**Exercise details:** Output the full listing verbatim.
--- START ---
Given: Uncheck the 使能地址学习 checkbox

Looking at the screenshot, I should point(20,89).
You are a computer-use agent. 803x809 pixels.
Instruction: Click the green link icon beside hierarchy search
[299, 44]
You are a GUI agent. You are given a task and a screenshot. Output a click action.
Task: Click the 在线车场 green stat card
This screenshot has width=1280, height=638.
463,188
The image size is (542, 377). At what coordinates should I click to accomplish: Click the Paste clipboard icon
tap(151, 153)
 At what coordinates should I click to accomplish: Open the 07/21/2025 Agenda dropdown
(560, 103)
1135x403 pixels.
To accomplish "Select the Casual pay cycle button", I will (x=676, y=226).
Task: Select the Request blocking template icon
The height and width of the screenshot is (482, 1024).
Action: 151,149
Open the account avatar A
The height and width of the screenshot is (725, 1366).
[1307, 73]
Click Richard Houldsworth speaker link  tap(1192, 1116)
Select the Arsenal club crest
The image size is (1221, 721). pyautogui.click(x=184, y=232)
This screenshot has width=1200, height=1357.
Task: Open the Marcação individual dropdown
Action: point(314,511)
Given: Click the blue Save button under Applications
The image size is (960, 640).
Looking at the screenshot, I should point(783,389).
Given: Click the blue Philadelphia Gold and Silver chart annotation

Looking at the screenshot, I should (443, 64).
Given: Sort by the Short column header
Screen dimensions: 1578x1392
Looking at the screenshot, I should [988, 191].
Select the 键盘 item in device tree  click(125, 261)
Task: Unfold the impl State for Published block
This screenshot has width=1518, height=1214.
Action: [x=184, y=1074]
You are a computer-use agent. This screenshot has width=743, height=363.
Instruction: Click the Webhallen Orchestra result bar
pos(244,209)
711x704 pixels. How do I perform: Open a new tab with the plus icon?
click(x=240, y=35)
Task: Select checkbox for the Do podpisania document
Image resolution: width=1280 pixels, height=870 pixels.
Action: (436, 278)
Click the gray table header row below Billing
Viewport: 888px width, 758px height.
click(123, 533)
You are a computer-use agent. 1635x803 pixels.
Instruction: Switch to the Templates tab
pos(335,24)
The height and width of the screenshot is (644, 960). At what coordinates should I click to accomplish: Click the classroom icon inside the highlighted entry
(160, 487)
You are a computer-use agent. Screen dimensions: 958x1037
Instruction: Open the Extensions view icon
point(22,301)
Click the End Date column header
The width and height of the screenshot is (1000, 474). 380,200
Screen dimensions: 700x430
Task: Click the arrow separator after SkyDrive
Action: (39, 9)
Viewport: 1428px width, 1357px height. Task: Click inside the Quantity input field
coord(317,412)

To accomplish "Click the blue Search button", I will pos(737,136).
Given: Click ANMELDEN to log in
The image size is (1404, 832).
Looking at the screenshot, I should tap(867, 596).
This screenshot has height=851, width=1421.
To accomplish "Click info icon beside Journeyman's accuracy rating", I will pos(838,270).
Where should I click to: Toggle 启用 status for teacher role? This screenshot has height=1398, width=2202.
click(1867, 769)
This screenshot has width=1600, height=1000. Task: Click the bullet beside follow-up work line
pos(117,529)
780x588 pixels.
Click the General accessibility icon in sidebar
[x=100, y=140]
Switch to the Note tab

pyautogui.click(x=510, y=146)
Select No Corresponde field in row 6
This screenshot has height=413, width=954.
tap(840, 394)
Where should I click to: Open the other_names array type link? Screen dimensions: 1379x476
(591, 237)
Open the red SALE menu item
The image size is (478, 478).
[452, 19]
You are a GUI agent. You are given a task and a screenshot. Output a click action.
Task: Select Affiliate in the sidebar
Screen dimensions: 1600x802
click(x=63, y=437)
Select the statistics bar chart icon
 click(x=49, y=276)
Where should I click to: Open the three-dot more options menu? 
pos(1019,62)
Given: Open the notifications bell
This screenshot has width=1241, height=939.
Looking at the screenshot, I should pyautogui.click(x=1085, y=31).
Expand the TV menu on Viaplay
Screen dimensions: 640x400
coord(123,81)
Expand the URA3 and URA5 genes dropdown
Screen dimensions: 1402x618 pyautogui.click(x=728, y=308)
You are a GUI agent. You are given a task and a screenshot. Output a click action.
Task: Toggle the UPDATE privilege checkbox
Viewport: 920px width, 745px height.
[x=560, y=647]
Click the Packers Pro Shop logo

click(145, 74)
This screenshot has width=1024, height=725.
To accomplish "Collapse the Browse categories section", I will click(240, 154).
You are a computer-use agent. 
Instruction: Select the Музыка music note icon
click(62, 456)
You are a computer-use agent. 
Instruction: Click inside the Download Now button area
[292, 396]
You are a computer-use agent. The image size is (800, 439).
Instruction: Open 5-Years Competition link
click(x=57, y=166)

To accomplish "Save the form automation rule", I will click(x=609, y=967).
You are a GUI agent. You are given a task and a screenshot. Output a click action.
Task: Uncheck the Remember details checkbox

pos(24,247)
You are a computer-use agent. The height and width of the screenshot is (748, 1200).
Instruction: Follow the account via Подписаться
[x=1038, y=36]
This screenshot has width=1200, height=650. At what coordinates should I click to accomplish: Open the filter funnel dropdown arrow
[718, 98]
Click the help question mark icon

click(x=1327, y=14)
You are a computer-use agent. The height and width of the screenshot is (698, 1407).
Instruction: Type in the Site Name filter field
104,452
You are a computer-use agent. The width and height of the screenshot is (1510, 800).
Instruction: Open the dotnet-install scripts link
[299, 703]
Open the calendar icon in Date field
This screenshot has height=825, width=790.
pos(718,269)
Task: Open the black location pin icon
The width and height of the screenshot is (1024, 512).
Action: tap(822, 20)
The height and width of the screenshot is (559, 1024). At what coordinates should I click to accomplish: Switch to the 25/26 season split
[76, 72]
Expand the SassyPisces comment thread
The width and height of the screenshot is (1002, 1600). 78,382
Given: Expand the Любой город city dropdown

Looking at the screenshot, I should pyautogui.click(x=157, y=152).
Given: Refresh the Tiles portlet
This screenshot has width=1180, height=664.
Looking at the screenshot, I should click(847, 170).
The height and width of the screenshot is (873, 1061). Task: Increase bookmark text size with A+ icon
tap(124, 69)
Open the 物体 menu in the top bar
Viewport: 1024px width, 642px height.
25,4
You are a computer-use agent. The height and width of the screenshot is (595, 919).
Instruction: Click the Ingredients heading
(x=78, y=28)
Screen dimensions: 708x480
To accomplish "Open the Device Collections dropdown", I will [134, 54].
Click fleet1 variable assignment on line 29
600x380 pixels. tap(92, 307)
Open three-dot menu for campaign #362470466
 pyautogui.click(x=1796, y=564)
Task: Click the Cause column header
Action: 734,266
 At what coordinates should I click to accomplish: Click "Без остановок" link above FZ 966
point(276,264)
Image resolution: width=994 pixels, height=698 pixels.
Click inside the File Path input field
--- END ---
**Solution:**
Given: Uncheck the 使能地址学习 checkbox

Looking at the screenshot, I should point(20,89).
You are a computer-use agent. 803x809 pixels.
Instruction: Click the green link icon beside hierarchy search
[299, 44]
You are a GUI agent. You are given a task and a screenshot. Output a click action.
Task: Click the 在线车场 green stat card
This screenshot has width=1280, height=638.
463,188
The image size is (542, 377). At what coordinates should I click to accomplish: Click the Paste clipboard icon
tap(151, 153)
 At what coordinates should I click to accomplish: Open the 07/21/2025 Agenda dropdown
(560, 103)
1135x403 pixels.
To accomplish "Select the Casual pay cycle button", I will (x=676, y=226).
Task: Select the Request blocking template icon
The height and width of the screenshot is (482, 1024).
Action: 151,149
Open the account avatar A
The height and width of the screenshot is (725, 1366).
[1307, 73]
Click Richard Houldsworth speaker link  tap(1192, 1116)
Select the Arsenal club crest
The image size is (1221, 721). pyautogui.click(x=184, y=232)
This screenshot has width=1200, height=1357.
Task: Open the Marcação individual dropdown
Action: point(314,511)
Given: Click the blue Save button under Applications
The image size is (960, 640).
Looking at the screenshot, I should point(783,389).
Given: Click the blue Philadelphia Gold and Silver chart annotation

Looking at the screenshot, I should (443, 64).
Given: Sort by the Short column header
Screen dimensions: 1578x1392
Looking at the screenshot, I should [988, 191].
Select the 键盘 item in device tree  click(125, 261)
Task: Unfold the impl State for Published block
This screenshot has width=1518, height=1214.
Action: [x=184, y=1074]
You are a computer-use agent. This screenshot has width=743, height=363.
Instruction: Click the Webhallen Orchestra result bar
pos(244,209)
711x704 pixels. How do I perform: Open a new tab with the plus icon?
click(x=240, y=35)
Task: Select checkbox for the Do podpisania document
Image resolution: width=1280 pixels, height=870 pixels.
Action: (436, 278)
Click the gray table header row below Billing
Viewport: 888px width, 758px height.
click(123, 533)
You are a computer-use agent. 1635x803 pixels.
Instruction: Switch to the Templates tab
pos(335,24)
The height and width of the screenshot is (644, 960). At what coordinates should I click to accomplish: Click the classroom icon inside the highlighted entry
(160, 487)
You are a computer-use agent. Screen dimensions: 958x1037
Instruction: Open the Extensions view icon
point(22,301)
Click the End Date column header
The width and height of the screenshot is (1000, 474). 380,200
Screen dimensions: 700x430
Task: Click the arrow separator after SkyDrive
Action: (39, 9)
Viewport: 1428px width, 1357px height. Task: Click inside the Quantity input field
coord(317,412)

To accomplish "Click the blue Search button", I will pos(737,136).
Given: Click ANMELDEN to log in
The image size is (1404, 832).
Looking at the screenshot, I should tap(867, 596).
This screenshot has height=851, width=1421.
To accomplish "Click info icon beside Journeyman's accuracy rating", I will pos(838,270).
Where should I click to: Toggle 启用 status for teacher role? This screenshot has height=1398, width=2202.
click(1867, 769)
This screenshot has width=1600, height=1000. Task: Click the bullet beside follow-up work line
pos(117,529)
780x588 pixels.
Click the General accessibility icon in sidebar
[x=100, y=140]
Switch to the Note tab

pyautogui.click(x=510, y=146)
Select No Corresponde field in row 6
This screenshot has height=413, width=954.
tap(840, 394)
Where should I click to: Open the other_names array type link? Screen dimensions: 1379x476
(591, 237)
Open the red SALE menu item
The image size is (478, 478).
[452, 19]
You are a GUI agent. You are given a task and a screenshot. Output a click action.
Task: Select Affiliate in the sidebar
Screen dimensions: 1600x802
click(x=63, y=437)
Select the statistics bar chart icon
 click(x=49, y=276)
Where should I click to: Open the three-dot more options menu? 
pos(1019,62)
Given: Open the notifications bell
This screenshot has width=1241, height=939.
Looking at the screenshot, I should pyautogui.click(x=1085, y=31).
Expand the TV menu on Viaplay
Screen dimensions: 640x400
coord(123,81)
Expand the URA3 and URA5 genes dropdown
Screen dimensions: 1402x618 pyautogui.click(x=728, y=308)
You are a GUI agent. You are given a task and a screenshot. Output a click action.
Task: Toggle the UPDATE privilege checkbox
Viewport: 920px width, 745px height.
[x=560, y=647]
Click the Packers Pro Shop logo

click(145, 74)
This screenshot has width=1024, height=725.
To accomplish "Collapse the Browse categories section", I will click(240, 154).
You are a computer-use agent. 
Instruction: Select the Музыка music note icon
click(62, 456)
You are a computer-use agent. 
Instruction: Click inside the Download Now button area
[292, 396]
You are a computer-use agent. The image size is (800, 439).
Instruction: Open 5-Years Competition link
click(x=57, y=166)

To accomplish "Save the form automation rule", I will click(x=609, y=967).
You are a GUI agent. You are given a task and a screenshot. Output a click action.
Task: Uncheck the Remember details checkbox

pos(24,247)
You are a computer-use agent. The height and width of the screenshot is (748, 1200).
Instruction: Follow the account via Подписаться
[x=1038, y=36]
This screenshot has width=1200, height=650. At what coordinates should I click to accomplish: Open the filter funnel dropdown arrow
[718, 98]
Click the help question mark icon

click(x=1327, y=14)
You are a computer-use agent. The height and width of the screenshot is (698, 1407).
Instruction: Type in the Site Name filter field
104,452
You are a computer-use agent. The width and height of the screenshot is (1510, 800).
Instruction: Open the dotnet-install scripts link
[299, 703]
Open the calendar icon in Date field
This screenshot has height=825, width=790.
pos(718,269)
Task: Open the black location pin icon
The width and height of the screenshot is (1024, 512).
Action: tap(822, 20)
The height and width of the screenshot is (559, 1024). At what coordinates should I click to accomplish: Switch to the 25/26 season split
[76, 72]
Expand the SassyPisces comment thread
The width and height of the screenshot is (1002, 1600). 78,382
Given: Expand the Любой город city dropdown

Looking at the screenshot, I should pyautogui.click(x=157, y=152).
Given: Refresh the Tiles portlet
This screenshot has width=1180, height=664.
Looking at the screenshot, I should click(847, 170).
The height and width of the screenshot is (873, 1061). Task: Increase bookmark text size with A+ icon
tap(124, 69)
Open the 物体 menu in the top bar
Viewport: 1024px width, 642px height.
25,4
You are a computer-use agent. The height and width of the screenshot is (595, 919).
Instruction: Click the Ingredients heading
(x=78, y=28)
Screen dimensions: 708x480
To accomplish "Open the Device Collections dropdown", I will [134, 54].
Click fleet1 variable assignment on line 29
600x380 pixels. tap(92, 307)
Open three-dot menu for campaign #362470466
 pyautogui.click(x=1796, y=564)
Task: Click the Cause column header
Action: 734,266
 At what coordinates should I click to accomplish: Click "Без остановок" link above FZ 966
point(276,264)
Image resolution: width=994 pixels, height=698 pixels.
Click inside the File Path input field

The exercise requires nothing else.